Tal fue el eslogan publicitario que el régimen anterior puso a rodar por el mundo con el fin de atraer a turistas que sueñan visitar un país sano, una tierra verde y promisoria. El Ecuador es un país equinoccial, geográficamente aventajado, biodiverso, multicultural, rico en paisajes. Los viajeros que lo visitaron a mediados del siglo XIX (diplomáticos, unos, como Hassaurek) coincidieron en sus testimonios sobre la riqueza natural del país, lo insondable de sus selvas, la magnitud de sus nevados. En sus crónicas no faltaron, sin embargo, inquietantes observaciones que se repiten como un leitmotiv: la prodigalidad de la naturaleza contrasta con la mezquina actitud de la gente, la pasión política de los caudillos echa por tierra cualquier esfuerzo civilizatorio. Hassaurek anotó una reflexión que aún nos concierne: “…obligación de toda nación es conocerse a sí misma. Sin embargo, para adquirir el conocimiento suficiente de sí misma, en algunas ocasiones una nación deberá querer verse como otros la ven”.

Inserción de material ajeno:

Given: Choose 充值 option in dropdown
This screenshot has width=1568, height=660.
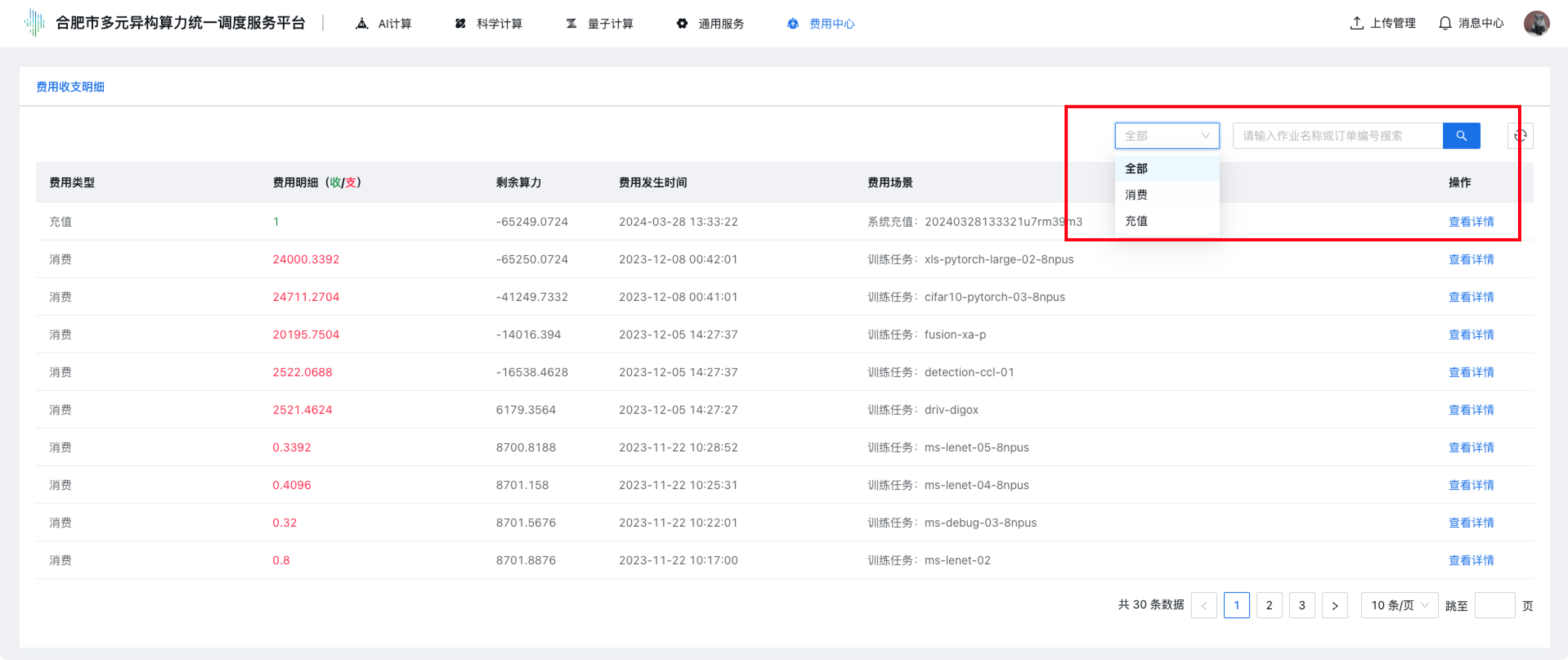Looking at the screenshot, I should (x=1136, y=221).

Si proclamamos devoción a la vida, nuestro fervor debería ir más allá de un simple eslogan. El amor a la vida (esa biofilia de la que habló Erich Fromm) es el principio de convivencia de una colectividad sana. Una sociedad psicológica y moralmente saludable es aquella en la que hay seguridad, justicia y libertad. Ello ocurre cuando la vida social se desarrolla en condiciones dignas, prima la ley, es el ciudadano quien decide su destino y no una camarilla gobernante, cuando se respeta la libertad de pensamiento, la corrupción es reprimida y no quienes la denuncian. Este es el ambiente de una sociedad sana, la atmósfera que anhelamos respirar. En síntesis, lo opuesto a todo aquello que este país soportó durante la larga pesadilla correísta.

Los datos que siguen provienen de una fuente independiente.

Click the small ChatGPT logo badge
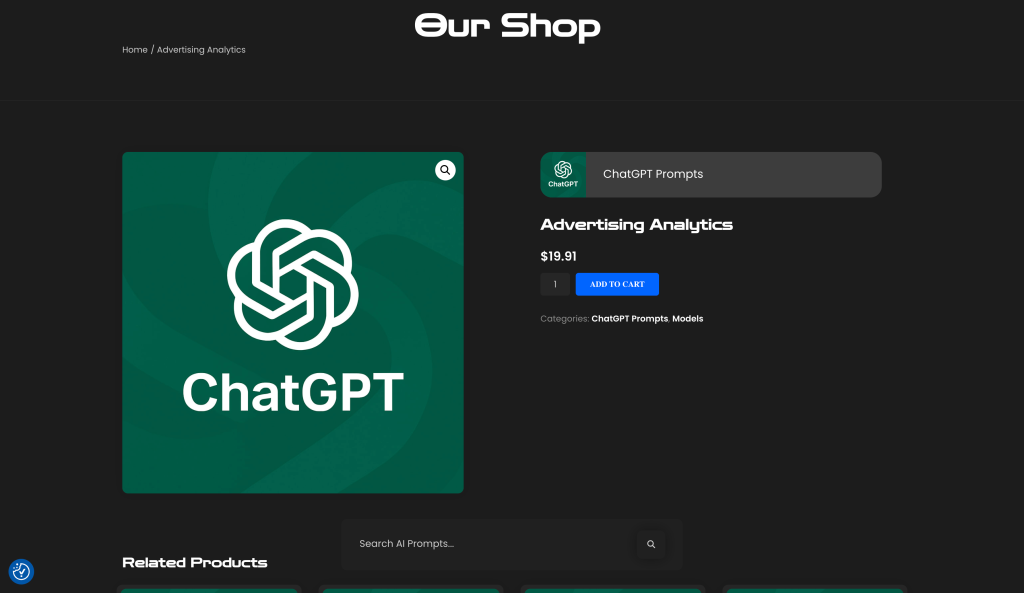 click(x=563, y=174)
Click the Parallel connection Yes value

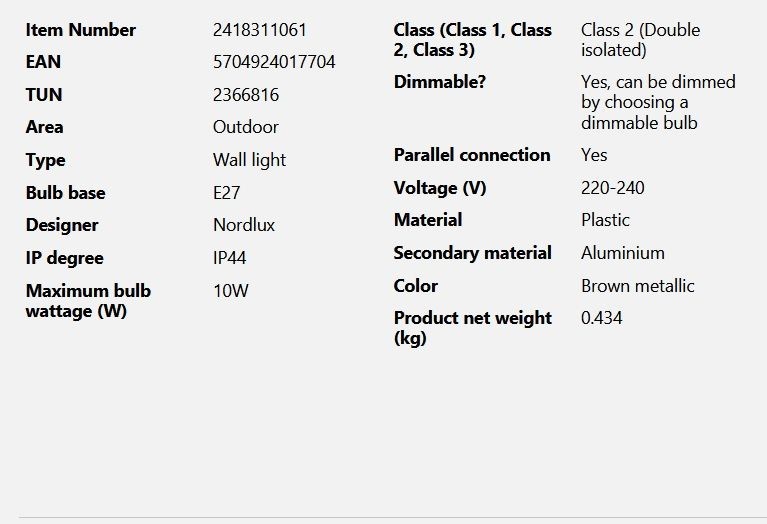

Ahora, cuando hemos superado una época de tergiversaciones de nuestra índole, aquel mandato délfico del “conócete a ti mismo” (y al que Hassaurek hacía referencia) debería abrirse paso como principio de verdad de lo que realmente somos.

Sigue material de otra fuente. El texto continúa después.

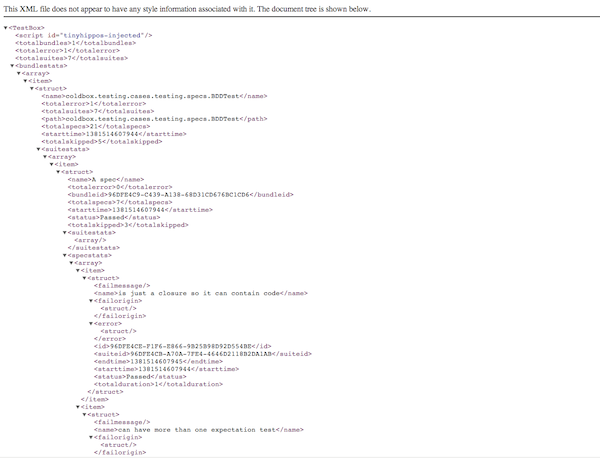The image size is (600, 458).
Task: Collapse the bundlestats node triangle
Action: point(11,66)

Nuestro proverbial amor a la vida se manifiesta en el temperamento amable y generoso del pueblo. No somos una sociedad violenta, preferimos el diálogo, jamás los desplantes del mandón. Somos tolerantes y hospitalarios con los extraños y damos más de lo debido aunque ello nos acarree sinsabores. El ecuatoriano es hombre de buena fe, cree en los demás, es solidario y con vigor se entrega a las nobles causas cuando está convencido de que ello es bueno para su país. Sin embargo, como decía un político criollo, si el ecuatoriano es un hombre bueno, nunca es pendejo; esto es, no acepta el engaño, la mentira. “Característica fundamental del pueblo del Ecuador –decía Benjamín Carrión- es la desconfianza a que lo engañen desde arriba, a que se burlen de él, a que abusen de su ingenuidad”.